As soon as you are able to think of a word as an object or sign, then you are also able to think of objects or signs as metaphors for words or meanings. When we look around us we see objects. If we are at home then they are our objects. Each of the objects says something about us: the colour of the hole-puncture; the style of the desk lamp; the music CD; the brand of notebook; the type of computer. All of this says something about who we are.
As I suggested in my last post, what we eat also says a lot about who we are. Levi-Strauss spent much time thinking about food, as the titles of some of his books suggest: 'The Raw and the Cooked', 'From Honey to Ashes' and 'The Origin of Table Manners'.
Food is one of the most important ways in which cultures bond together and organise themselves hierarchically. Levi-Strauss realised this, but what is more, he also realised that de Saussure's differentiation of language and speech could be applied to food, and that food had its own language.

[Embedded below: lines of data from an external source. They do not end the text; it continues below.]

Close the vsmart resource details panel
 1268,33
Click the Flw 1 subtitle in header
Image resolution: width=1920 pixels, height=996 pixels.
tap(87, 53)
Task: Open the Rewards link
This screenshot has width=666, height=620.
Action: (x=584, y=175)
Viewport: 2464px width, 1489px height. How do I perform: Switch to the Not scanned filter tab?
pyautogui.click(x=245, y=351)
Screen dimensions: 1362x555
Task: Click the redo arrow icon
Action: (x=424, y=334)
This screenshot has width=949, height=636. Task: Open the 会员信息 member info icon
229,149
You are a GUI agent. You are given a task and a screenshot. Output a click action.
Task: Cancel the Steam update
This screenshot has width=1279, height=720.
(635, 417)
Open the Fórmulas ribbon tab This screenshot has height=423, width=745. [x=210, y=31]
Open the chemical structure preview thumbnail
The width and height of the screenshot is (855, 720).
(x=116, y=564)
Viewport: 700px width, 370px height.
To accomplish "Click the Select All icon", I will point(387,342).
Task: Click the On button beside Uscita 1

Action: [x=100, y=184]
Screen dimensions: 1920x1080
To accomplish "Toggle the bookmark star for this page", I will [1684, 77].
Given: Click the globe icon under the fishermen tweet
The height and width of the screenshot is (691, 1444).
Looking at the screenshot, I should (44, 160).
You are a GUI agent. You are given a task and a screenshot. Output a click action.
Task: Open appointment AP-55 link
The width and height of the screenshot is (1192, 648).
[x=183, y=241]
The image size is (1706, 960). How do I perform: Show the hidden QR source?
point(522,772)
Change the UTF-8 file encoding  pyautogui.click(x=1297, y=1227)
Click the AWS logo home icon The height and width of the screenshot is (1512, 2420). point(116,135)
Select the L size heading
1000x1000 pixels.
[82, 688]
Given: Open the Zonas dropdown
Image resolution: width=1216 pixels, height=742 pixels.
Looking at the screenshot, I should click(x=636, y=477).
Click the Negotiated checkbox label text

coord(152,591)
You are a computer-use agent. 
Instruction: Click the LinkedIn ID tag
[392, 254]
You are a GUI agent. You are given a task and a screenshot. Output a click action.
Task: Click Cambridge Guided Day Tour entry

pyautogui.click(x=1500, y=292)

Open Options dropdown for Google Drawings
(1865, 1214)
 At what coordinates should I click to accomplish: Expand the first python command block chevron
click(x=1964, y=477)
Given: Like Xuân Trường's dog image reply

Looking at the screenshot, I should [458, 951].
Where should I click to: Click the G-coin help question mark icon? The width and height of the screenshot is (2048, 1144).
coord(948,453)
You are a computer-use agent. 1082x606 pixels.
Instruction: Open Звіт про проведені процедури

Here's an example taking the same format as before. First the 'language' of food:
milk cranberries potatoes turkey plum pastry brandy gravy pudding stuffing sprouts butter carrots mince
This is just a list of items in a shopping trolley. Basic food types more or less as they would arrive from nature. But organised into the 'speech' of food they become:
(1) roast turkey with stuffing, roast potatoes, carrots and sprouts with gravy poured over and cranberry sauce on the side
(2) flaming plum pudding (with a silver sixpence inside) and brandy sauce
(3) mince pies
The food is classified. It is sorted into groups according to type and according to societal norms. The turkey is not basted in brandy. The carrots are not wrapped in pastry. Everything must be just so, and as long as it is just so, we understand the meaning of the food to be 'christmas dinner' together with all the associations and cultural significance that goes with it. Thus nature, in the form of raw food ingredients, is cooked and served up as culture.
It is interesting to be aware of this type of alternative language, the language of signs, because it is being used all the time to try and make us buy things. When you watch television and see an advert for a brand of coffee, you will notice that the jar of coffee does not appear all alone against a blank background. It is given a context, possibly a luxurious apartment, it is poured into an elegant cup and placed in the hand of a desirable actor or actress who pronounces 'ahhh' as if he or she had just benefitted from some less broadcastable gratification.
There need not be any words. The train of images and actions alone is the language which communicates to us that we too could be deeply satisfied drinking such a brand of coffee.
Why is it important to remember this? Because if we don't recognise these other languages, we won't know the difference between when someone is trying to tell us something, and when they are trying to sell us something.